Assume $$\tau$$ is conjugate to $$\sigma$$ in $$S_n$$. We want to show they are conjugate in $$A_n$$ as well. We know there is a permutation $$\lambda\in S_n$$ such that $$\tau=\lambda\sigma\lambda^{-1}$$. If $$\lambda\in A_n$$ then $$\sigma$$ and $$\tau$$ are conjugate in $$A_n$$, nothing left to prove. Now suppose $$\lambda\notin A_n$$, which means $$\lambda$$ is an odd permutation.

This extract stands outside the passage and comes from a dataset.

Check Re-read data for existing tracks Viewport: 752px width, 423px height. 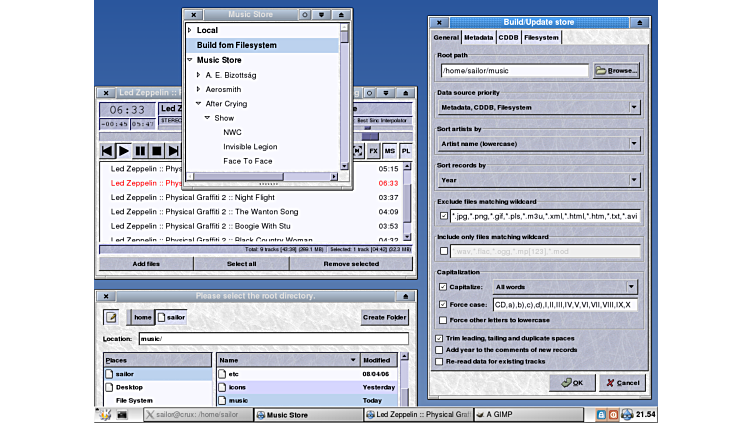tap(439, 362)
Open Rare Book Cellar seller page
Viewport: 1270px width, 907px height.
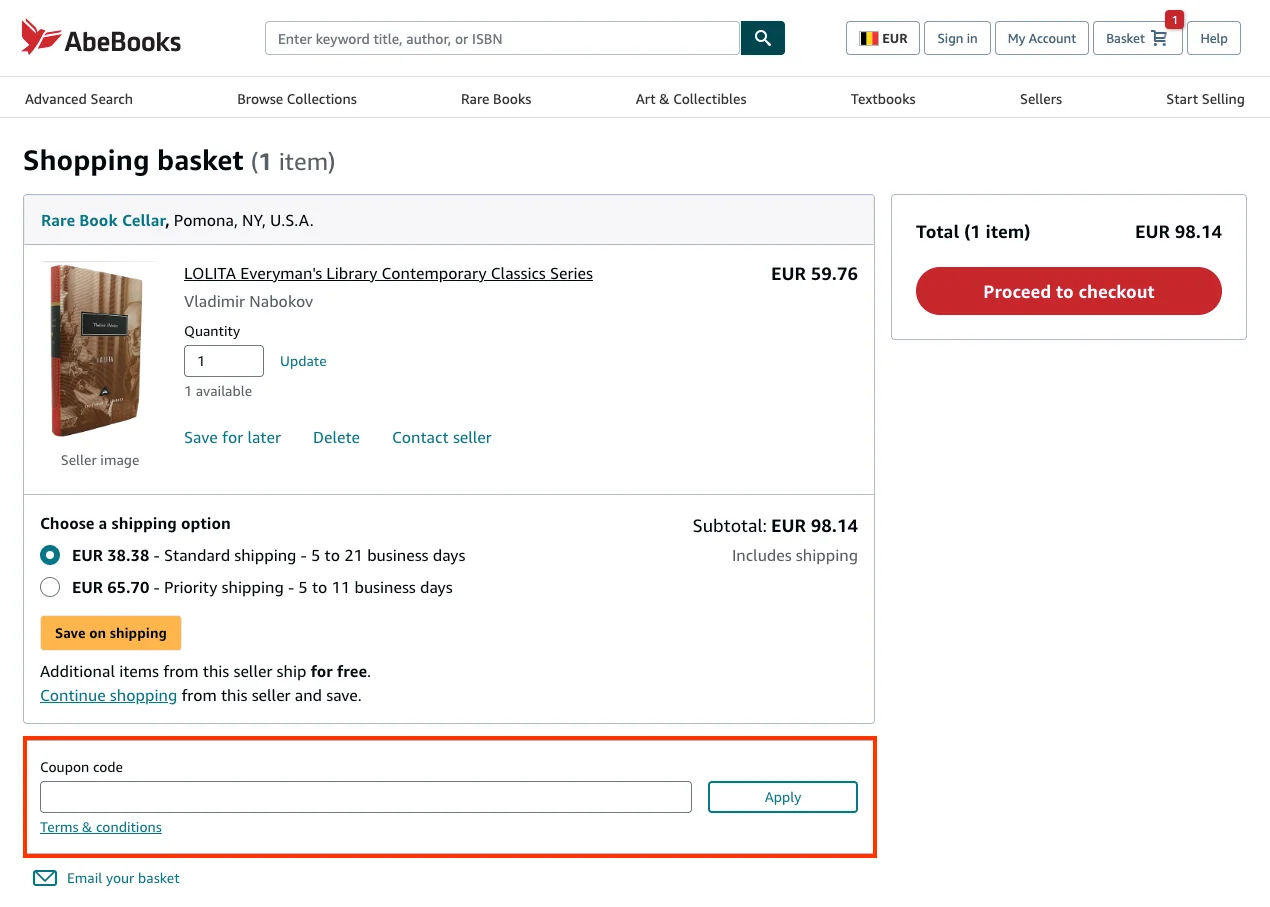(103, 220)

Now let $$\mu=\lambda(a,b)$$. It is an even permutation as a product of odd permutation, which means $$\mu\in A_n$$. And now note that:
$$\mu\sigma\mu^{-1}=\lambda(a,b)(a,b)\sigma_0(a,b)\lambda^{-1}=\lambda\sigma_0(a,b)\lambda^{-1}=\lambda(a,b)\sigma_0\lambda^{-1}=\lambda\sigma\lambda^{-1}=\tau$$
I simply used the fact that disjoint cycles commute, and of course that $$(a,b)^{-1}=(a,b)$$. So $$\sigma$$ and $$\tau$$ are conjugate in $$A_n$$ as well.

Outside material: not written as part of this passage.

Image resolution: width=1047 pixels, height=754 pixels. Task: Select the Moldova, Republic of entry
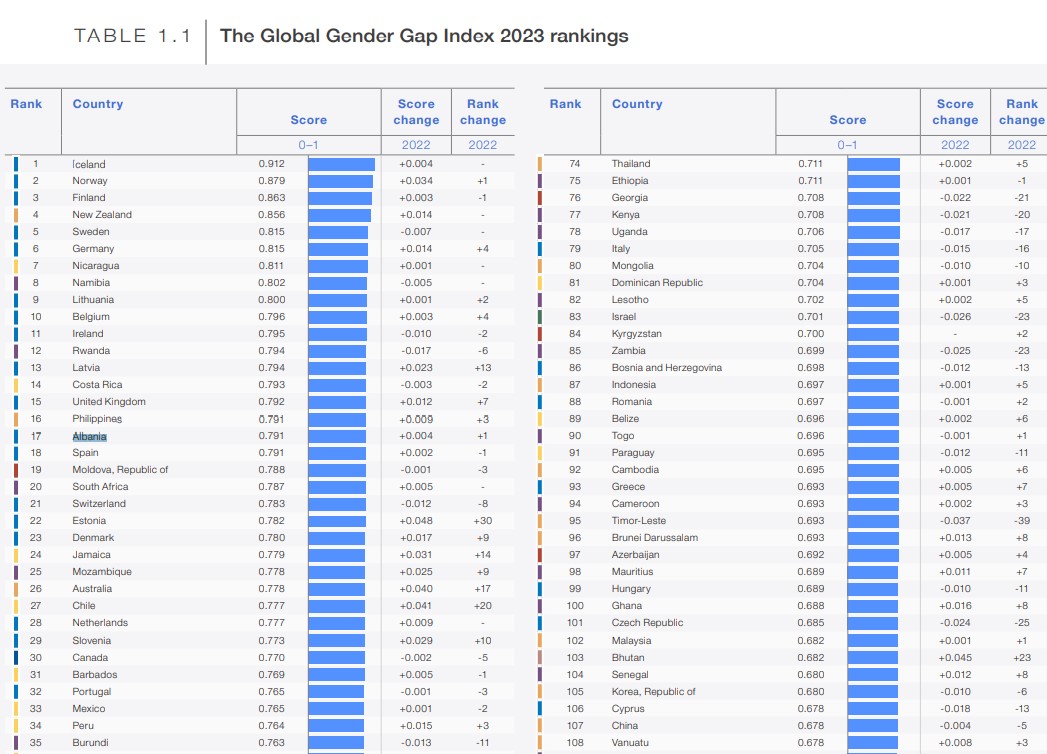click(x=120, y=470)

As for the second part, I'll show two possible ways to solve it. The first way: take the permutation $$(1234567)$$. The permutations which are conjugate to it have the form $$\lambda(1234567)\lambda^{-1}=(\lambda(1)\lambda(2)...\lambda(7))$$. Now try to find what $$\lambda$$ needs to be in order to get $$\lambda(1234567)\lambda^{-1}=(2134567)$$. Such a permutation must satisfy $$(\lambda(1)...\lambda(7))=(2134567)$$. There are $$7$$ such permutations. Find them and you will get they are all odd. Hence $$(1234567)$$ and $$(2134567)$$ are conjugate in $$S_7$$ but not in $$A_7$$.

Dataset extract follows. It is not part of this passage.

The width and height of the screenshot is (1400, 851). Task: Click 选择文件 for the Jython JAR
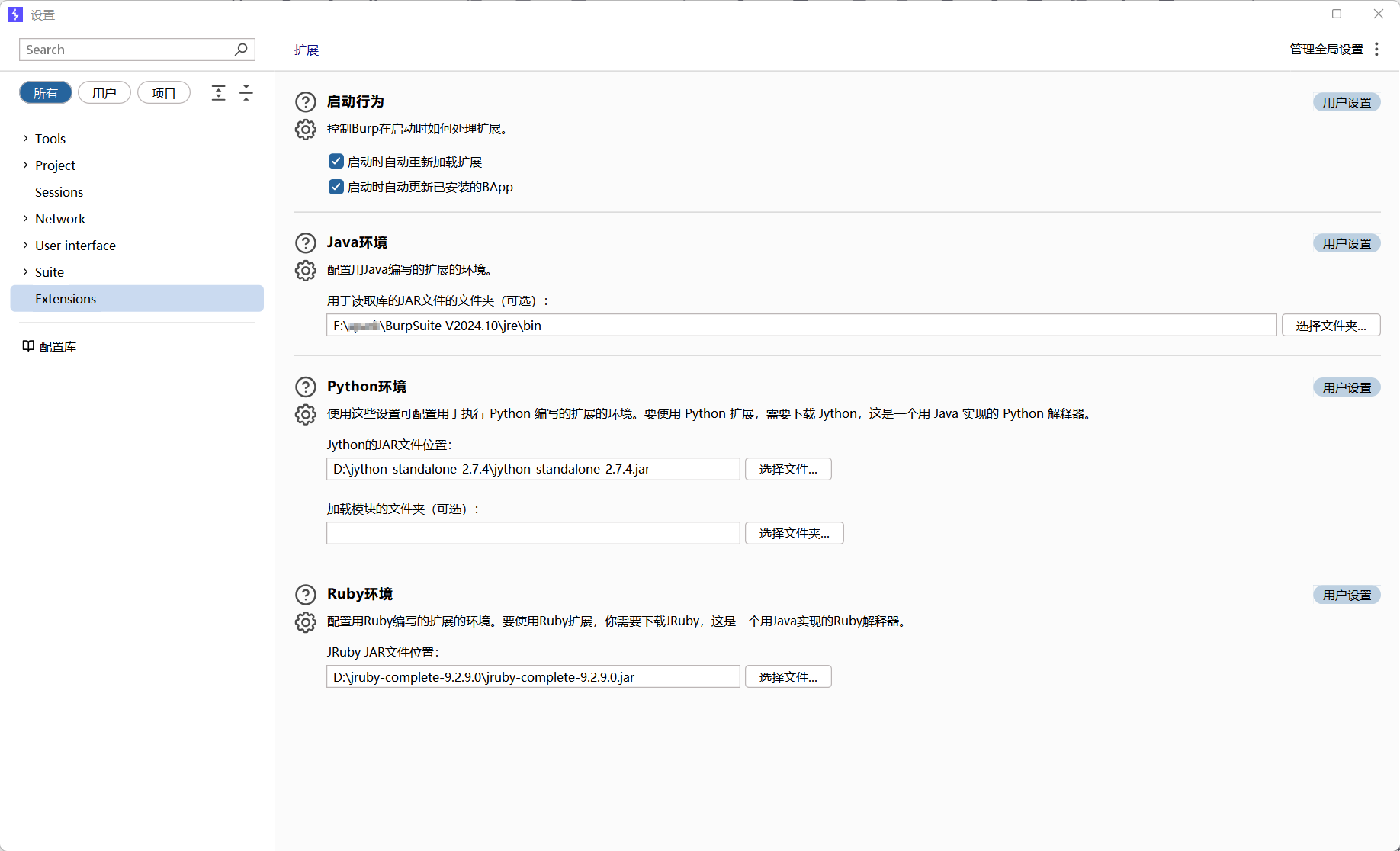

Now the second way to solve the second part: again, let $$\sigma=(1234567)$$. Suppose its conjugacy class in $$S_7$$ equals to its conjugacy class in $$A_7$$. That means $$(12)\sigma(12)=\lambda\sigma\lambda^{-1}$$ for an even permutation $$\lambda$$. From here we get that $$\sigma$$ commutes with $$(12)\lambda$$, which means $$\sigma$$ commutes with an odd permutation. On the other hand, we know that $$\sigma=(1234567)$$ is conjugate to $$6!$$ different permutations in $$S_7$$, which are all the permutations with same cycle structure as $$\sigma$$. By the Orbit-Stabilizer theorem we get that $$\sigma$$ commutes with $$\frac{7!}{6!}=7$$ permutations. But we also know it commutes with $$id,\sigma,\sigma^2,...,\sigma^6$$ which are $$7$$ different permutations. But as $$\sigma$$ commutes only with $$7$$ permutations we conclude that it can't commute with anything else. Hence $$\sigma$$ commutes only with even permutations which is a contradiction.